Subject: Mattel Releases Toy Version of Mars Rover
From: Ron Baalke baalke at kelvin.jpl.nasa.gov
Date: Fri Jun 27 12:26:19 CDT 1997

PASADENA, CALIF 91109 TELEPHONE (818) 354-5011

Contact: John G. Watson

FOR IMMEDIATE RELEASE                  June 19, 1997


    It rocks, it rolls, it boogies. Mattel Inc.'s Hot Wheels JPL
Sojourner Mars Rover Action Pack Set, a toy version of Sojourner, a
mini-rover destined to traverse the Martian soil starting July 4, recreates
the real robot's distinctive, six-wheeled, "rocker- bogie" locomotion
system. The toy, now available nationwide, is but one example of how the Jet
Propulsion Laboratory's Technology Affiliates Program works cooperatively
with industry.

    Through this program, corporations form strategic alliances with
JPL either to license intellectual property, as was the case with Mattel, or
to gain access to JPL's engineers and scientists to help solve a range of
technological problems. To date, more than 120 companies, large and small,
have utilized the program to solve upwards of 200 specific technology

    In short, the program provides a streamlined way for JPL, one of
10 NASA centers around the country, to do business with the private sector.
The payoff: technologies developed for the space program prove beneficial
back on Earth and, in the case of the Mattel toy, help educate and enthuse
the public about the space program.

    "We are pleased to have forged an alliance with Mattel through
our Technology Affiliates Program," says Merle McKenzie, manager of JPL's
Commercial Technology Office. "Who could help but become intrigued by the
Mars Pathfinder mission, scheduled to land on Mars on July 4 and set
Sojourner free to explore the red planet, after seeing this intricately
accurate mini-version of the mission's mini-rover?"
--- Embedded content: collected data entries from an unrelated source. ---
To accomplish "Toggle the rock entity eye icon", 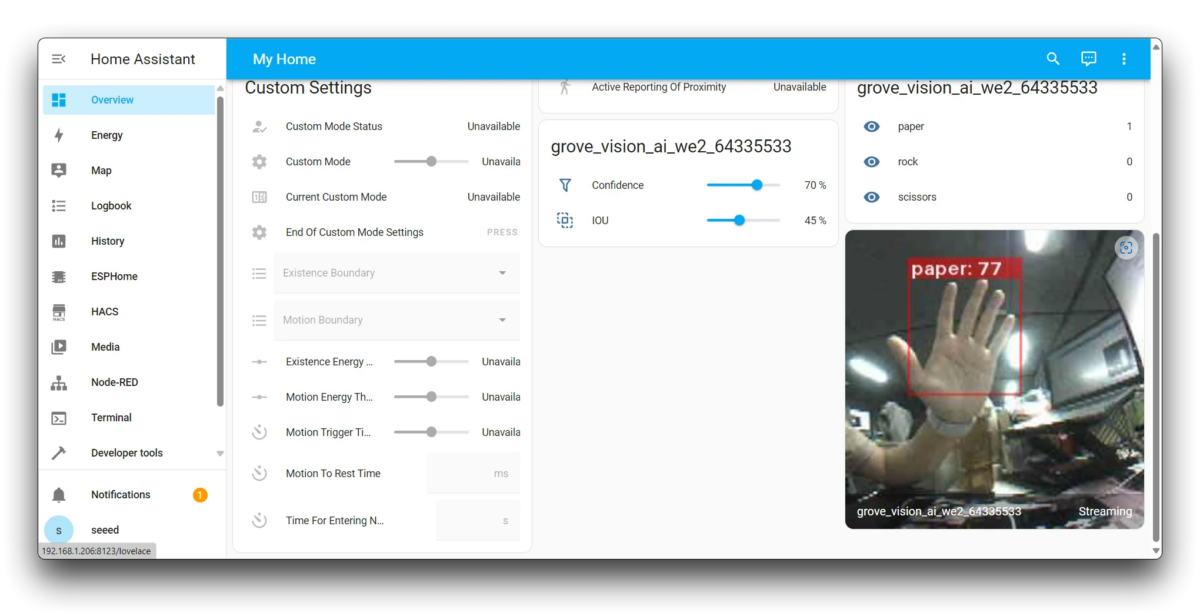I will coord(870,161).
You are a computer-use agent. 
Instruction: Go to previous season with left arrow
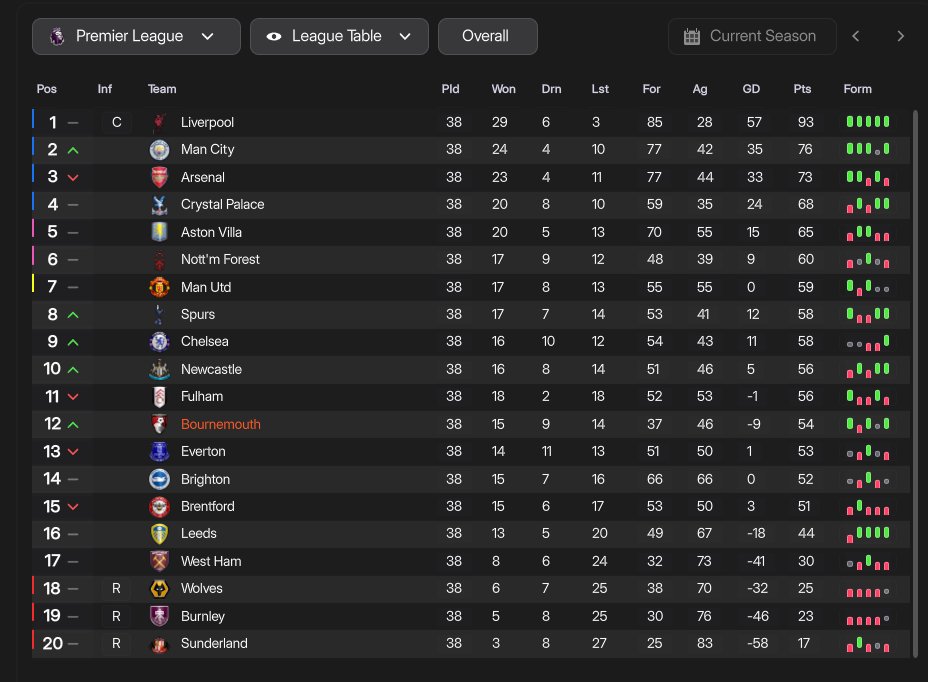click(x=856, y=37)
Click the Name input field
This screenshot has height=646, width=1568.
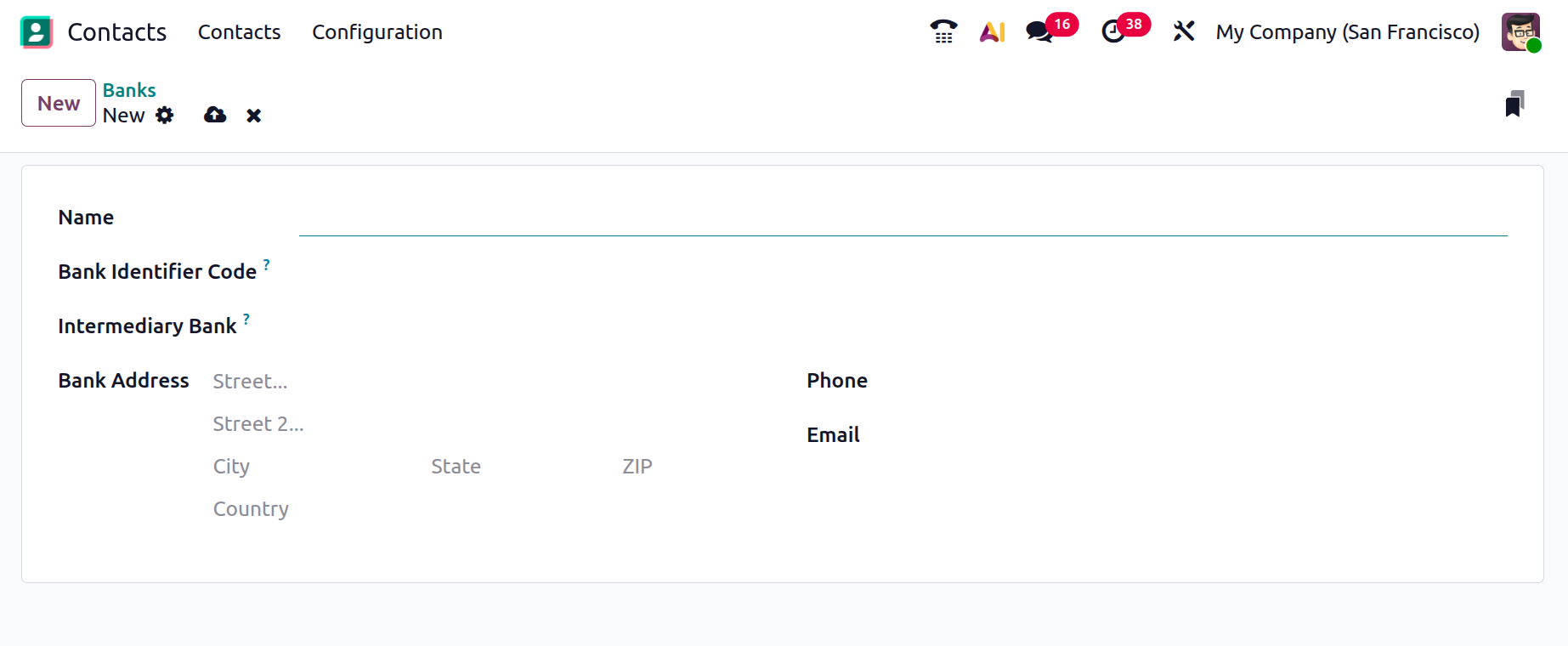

    She adds, "When Mattel first approached us in 1995 with the idea
of creating a toy based on Sojourner, the Technology Affiliates Program
significantly streamlined the process of licensing this technology. The
program is designed precisely to cut red tape and get things moving along

    JPL is managed by the California Institute of Technology, which
serves as the party of record on all patents developed at JPL and works
closely with JPL on Technology Affiliates Program agreements.

    Mars Pathfinder is one of the first missions in a new,
decade-long NASA program of robotic exploration to expand scientists'
knowledge of Mars. The unifying theme throughout the decade is the search
for water, which is a key requirement for life. Sojourner, the first rover
ever to explore the Martian surface, will not only take close-up images of
the Martian terrain but also will measure the composition of the rocks and
surface soil, determining their mineralogy.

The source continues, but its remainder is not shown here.